Esploro l'ambiente circostante utilizzando tutti i sensi.

Il primo a intervenire, per dire la sua, è l'olfatto. C'è puzza di deodorante per ambienti. L'aria non è consumata ma probabilmente qualcuno qui ha fumato, pensando di poter coprire le tracce con finestra aperta e deodorante scadente. Pessima mossa, risalta ancora di più.

Secondo è l'udito. Silenzio malfermo e ticchettio d'orologio a parete. Traffico lento per strada e battere incessante s'una tastiera da computer, oltre una porta a vetri.

Gusto non applicabile. Caffé e nicotina ormai non lasciano molto spazio all'esplorazione ambientale. Lo ignoro totalmente.

Tatto. Poltroncina in legno ed ecopelle. Comoda ma piacevole solo d'inverno. O a qualche parallelo più a nord di qui, credo. Ho la schiena completamente zuppa, ci lascerò l'impronta di 'sto passo.

L'ultimo senso a parlare è la vista. Finto ordine su scrivanie e tra archivi stracolmi di scartoffie e plichi e cartelline tenute insieme da legacci di spago.

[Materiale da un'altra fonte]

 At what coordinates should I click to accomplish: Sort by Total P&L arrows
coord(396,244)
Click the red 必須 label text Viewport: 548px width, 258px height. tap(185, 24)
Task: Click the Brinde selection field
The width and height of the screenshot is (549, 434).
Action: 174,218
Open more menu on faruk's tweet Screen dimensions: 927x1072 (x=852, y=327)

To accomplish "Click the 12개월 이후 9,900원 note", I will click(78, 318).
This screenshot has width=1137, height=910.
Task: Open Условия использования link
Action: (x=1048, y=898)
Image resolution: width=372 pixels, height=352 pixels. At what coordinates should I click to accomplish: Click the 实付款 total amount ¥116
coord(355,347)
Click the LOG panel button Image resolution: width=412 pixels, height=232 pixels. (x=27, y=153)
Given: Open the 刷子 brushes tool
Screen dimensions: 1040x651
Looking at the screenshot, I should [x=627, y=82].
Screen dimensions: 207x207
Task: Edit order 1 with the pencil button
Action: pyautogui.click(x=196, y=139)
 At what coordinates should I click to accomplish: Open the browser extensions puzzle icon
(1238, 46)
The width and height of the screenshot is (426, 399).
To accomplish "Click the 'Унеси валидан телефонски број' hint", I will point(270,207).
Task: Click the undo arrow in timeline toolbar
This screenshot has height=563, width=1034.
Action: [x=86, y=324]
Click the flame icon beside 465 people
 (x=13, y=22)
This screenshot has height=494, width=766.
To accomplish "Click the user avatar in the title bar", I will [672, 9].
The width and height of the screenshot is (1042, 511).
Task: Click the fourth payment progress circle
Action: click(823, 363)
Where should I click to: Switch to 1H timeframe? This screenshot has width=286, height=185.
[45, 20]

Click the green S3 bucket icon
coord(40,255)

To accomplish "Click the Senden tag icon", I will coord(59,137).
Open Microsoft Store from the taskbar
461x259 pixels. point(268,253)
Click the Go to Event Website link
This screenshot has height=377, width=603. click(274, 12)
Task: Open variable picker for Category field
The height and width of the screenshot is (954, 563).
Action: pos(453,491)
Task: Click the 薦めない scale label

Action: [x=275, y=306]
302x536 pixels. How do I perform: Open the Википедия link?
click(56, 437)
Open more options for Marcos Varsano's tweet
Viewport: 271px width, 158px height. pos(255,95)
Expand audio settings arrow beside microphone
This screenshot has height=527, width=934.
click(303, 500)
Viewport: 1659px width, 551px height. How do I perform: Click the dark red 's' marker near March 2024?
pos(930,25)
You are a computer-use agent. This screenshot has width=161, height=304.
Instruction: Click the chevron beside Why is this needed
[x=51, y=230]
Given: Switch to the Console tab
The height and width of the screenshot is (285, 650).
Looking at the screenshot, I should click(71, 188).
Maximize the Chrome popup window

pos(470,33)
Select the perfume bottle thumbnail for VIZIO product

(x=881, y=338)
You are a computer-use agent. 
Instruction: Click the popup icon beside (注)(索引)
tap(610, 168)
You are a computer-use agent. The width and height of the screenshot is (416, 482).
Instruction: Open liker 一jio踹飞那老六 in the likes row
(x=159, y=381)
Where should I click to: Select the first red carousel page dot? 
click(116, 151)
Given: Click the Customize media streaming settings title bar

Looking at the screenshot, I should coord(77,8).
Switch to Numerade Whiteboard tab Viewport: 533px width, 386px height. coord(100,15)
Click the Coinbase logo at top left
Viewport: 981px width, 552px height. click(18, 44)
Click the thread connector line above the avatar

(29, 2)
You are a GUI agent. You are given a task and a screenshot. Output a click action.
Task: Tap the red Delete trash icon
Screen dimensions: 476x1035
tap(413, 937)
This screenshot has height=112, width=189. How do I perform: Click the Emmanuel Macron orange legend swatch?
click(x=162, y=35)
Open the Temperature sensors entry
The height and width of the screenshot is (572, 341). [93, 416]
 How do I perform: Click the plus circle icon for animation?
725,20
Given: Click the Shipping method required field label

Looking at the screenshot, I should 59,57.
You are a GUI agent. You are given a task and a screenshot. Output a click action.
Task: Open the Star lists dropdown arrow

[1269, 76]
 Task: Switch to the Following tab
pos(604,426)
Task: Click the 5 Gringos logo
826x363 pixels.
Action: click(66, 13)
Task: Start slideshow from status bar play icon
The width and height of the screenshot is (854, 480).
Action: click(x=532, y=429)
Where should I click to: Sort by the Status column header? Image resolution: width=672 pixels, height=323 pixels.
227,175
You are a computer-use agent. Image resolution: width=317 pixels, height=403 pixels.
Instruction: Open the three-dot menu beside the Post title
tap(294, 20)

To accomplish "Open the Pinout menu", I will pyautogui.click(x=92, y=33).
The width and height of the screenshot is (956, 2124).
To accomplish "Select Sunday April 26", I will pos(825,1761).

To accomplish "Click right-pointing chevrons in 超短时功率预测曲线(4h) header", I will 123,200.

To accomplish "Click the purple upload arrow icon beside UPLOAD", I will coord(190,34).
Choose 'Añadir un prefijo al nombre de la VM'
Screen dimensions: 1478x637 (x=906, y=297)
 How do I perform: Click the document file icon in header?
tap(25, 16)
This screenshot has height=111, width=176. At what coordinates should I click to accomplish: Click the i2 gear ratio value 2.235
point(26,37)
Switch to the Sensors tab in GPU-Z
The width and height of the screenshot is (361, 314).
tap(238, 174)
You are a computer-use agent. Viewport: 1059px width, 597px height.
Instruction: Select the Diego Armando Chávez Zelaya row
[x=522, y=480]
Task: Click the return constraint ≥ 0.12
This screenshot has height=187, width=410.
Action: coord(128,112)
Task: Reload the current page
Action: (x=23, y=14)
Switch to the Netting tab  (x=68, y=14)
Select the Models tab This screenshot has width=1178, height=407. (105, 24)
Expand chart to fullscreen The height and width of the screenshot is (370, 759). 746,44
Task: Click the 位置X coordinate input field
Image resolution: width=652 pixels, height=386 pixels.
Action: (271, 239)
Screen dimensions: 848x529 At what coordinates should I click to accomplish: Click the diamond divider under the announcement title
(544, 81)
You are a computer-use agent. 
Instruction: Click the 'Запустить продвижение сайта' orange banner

Studio di professionista, omologato in tutto e per tutto. Ci stanno pure quelle specie di albi con i carabinieri, appesi a un muro. Che diavolo siano, non l'ho mai capito...
Davanti a me, una scena piuttosto ridicola. Occhi preoccupati giocano a tennis, dritto e rovescio tra me e la donna al mio fianco.

«Ma siete davvero sicuri? Siete così giovani, è davvero un peccato. Se mi permettete, ho una cara amica che si occupa di...»
Cerca qualcosa in un cassetto. Quando lo trova, ce lo porge ma nessuno pare avere intenzione di prenderlo dalle sue mani. Così lo poggia sulla scrivania, spingendolo in avanti. Nello spazio che divide me e la mia futura ex.
Il tipo sembra quasi non farci caso, come se agisse s'un copione preimpostato. Come se tra i doveri di ogni avvocato fosse esplicitamente scritto di provare a fare il consulente matrimoniale "denoiartri". Indica il bigliettino.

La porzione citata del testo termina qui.